Confidence and Math Performance Equals Success in the Classroom and Beyond
March 29, 2016
By Emily Elliott, Executive Director of Heart Math Tutoring
Our tutors move the dial on students’ success in math. Half of their role is to deliver the math curriculum, and half is to be a positive influence. In our program, we measure students’ growth in math skills and academic confidence and/or enthusiasm. This article from the Programme for International Student Assessment (PISA) suggests the two are connected.
According to PISA, students’ belief that they can solve math problems (mathematics “self-efficacy”) is associated with a difference in math skills – and the difference is equivalent to a full year of schooling.
Factors impacting self-efficacy (and math performance) are:
- How often students encountered similar tasks
- Parents holding ambitious expectations (For example, the belief that the student is going to college impacts student math self-efficacy and thus math performance.)
Furthermore, economically disadvantaged students are typically less confident in their ability to solve mathematics problems, even when comparing students who have similar math abilities.
According to PISA, “Schools and families can help students to develop a mastery of mathematics by exposing them to a variety of mathematics problems while providing encouragement and support as they work to solve them.”
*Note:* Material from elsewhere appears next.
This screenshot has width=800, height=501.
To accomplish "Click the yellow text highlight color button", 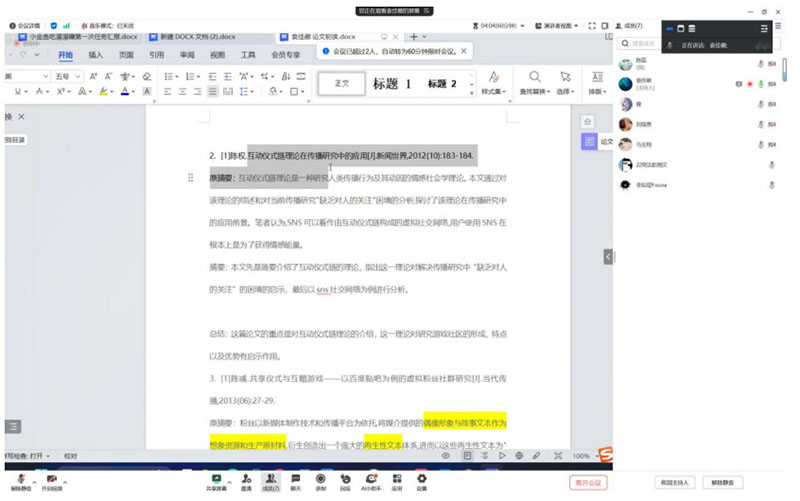I will (x=102, y=91).
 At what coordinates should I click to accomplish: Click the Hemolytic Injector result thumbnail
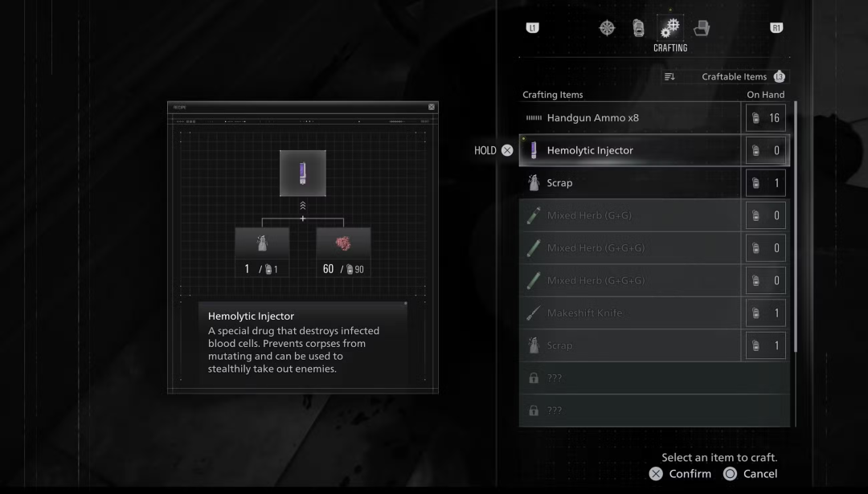(303, 173)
Our tutors expose students to math tasks that push students’ understanding, while acting as cheerleaders, patiently waiting for the student to discover a solution. Each Heart student begins to believe that math makes sense, and that he/she is able to figure it out. Through our program, 91% of teachers saw an increase in students’ confidence towards math. In addition, 96% of our tutors believe they had a positive influence on students’ confidence about and understanding of math.
Math games and activities from Heart’s curriculum can be reinforced at home. By inviting parents to be volunteers, attending school-wide curriculum nights, and hosting parent education events, we create opportunities to for parents to be involved and to provide encouragement for their children.
It takes a strong team to work towards success for the children Heart serves. From our staff, volunteer tutors, school administrators and teachers to parents and funding partners, together we are helping kids develop a strong foundation for math and enthusiasm for academics to ensure long-term success.